Dreamworld operator Ardent Leisure has pleaded guilty to three charges relating to the horrific death of four people on a ride in October 2016.
It’s alleged the operator failed to comply with its health and safety duty, putting theme park guests at risk of serious injury or death.
Cindy Low, Kate Goodchild, her brother Luke Dorsett and his partner Roozi Araghi were killed when a water pump on the famous ride malfunctioned, causing water levels to fall dangerously low.
The charges were brought before Southport Magistrates Court on Wednesday by Queensland’s Workplace Health and Safety prosecutor Aaron Guilfoyle.
Mr Guilfoyle alleges Ardent Leisure failed to provide and maintain safe plant and structures and systems of work at the iconic Gold Coast theme park.
The company also allegedly failed to provide the information, training, instruction or supervision necessary to protect people from risk.
Each charge carries a maximum penalty of $1.5 million – $4.5 million in total.
In February, Coroner James McDougall referred Ardent Leisure to the Office of Industrial Relations, saying there was a ‘systemic failure’ at Dreamworld in all aspects of safety.
The inquest also found there had been no thorough engineering risk assessment of the Thunder River Rapids in the 30 years it was open to the public.

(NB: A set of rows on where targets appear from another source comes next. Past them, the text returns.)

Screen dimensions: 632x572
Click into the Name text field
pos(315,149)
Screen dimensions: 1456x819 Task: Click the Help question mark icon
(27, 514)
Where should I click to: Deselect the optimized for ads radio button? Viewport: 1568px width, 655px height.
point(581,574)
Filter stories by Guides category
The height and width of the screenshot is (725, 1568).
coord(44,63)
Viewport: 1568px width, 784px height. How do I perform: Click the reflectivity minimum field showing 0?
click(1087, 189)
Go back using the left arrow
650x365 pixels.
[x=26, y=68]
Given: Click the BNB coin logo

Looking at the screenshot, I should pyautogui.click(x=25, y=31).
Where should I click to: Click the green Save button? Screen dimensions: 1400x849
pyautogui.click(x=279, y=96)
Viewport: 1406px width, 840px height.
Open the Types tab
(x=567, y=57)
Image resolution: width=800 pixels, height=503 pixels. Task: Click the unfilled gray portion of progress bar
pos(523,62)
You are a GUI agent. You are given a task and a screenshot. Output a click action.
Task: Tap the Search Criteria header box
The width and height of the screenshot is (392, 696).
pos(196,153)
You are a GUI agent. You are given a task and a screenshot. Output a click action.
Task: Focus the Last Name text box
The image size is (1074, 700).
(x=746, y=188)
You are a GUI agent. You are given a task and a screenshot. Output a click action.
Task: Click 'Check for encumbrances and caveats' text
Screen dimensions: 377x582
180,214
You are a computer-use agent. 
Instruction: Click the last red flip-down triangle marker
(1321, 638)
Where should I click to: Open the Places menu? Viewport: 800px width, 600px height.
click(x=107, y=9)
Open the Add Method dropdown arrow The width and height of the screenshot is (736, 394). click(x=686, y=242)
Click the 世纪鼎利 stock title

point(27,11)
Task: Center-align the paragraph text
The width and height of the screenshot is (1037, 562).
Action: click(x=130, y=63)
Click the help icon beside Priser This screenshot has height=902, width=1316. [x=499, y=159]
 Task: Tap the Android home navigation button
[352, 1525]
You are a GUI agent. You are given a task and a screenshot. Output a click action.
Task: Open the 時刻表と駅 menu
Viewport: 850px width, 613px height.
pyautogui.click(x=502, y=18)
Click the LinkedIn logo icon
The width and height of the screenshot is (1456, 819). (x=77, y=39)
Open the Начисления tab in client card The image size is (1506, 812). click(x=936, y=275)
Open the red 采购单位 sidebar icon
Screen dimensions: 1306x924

Dreamworld presented itself as a modern, world-class theme park, but its ‘frighteningly unsophisticated’ safety procedures were ‘rudimentary at best’, he said while delivering the inquest findings.
The victims’ raft collided with another after becoming stuck in the low water.
It partially flipped, flinging the group into the mechanised conveyor that moved the rafts.
The malfunction was the third that day and the fifth in a week, and no automated shutdown function was installed despite recommendations.
Ms Goodchild’s 12-year-old daughter and Ms Low’s 10-year-old son survived the incident.
The matter has been set down for a lengthy hearing on September 28.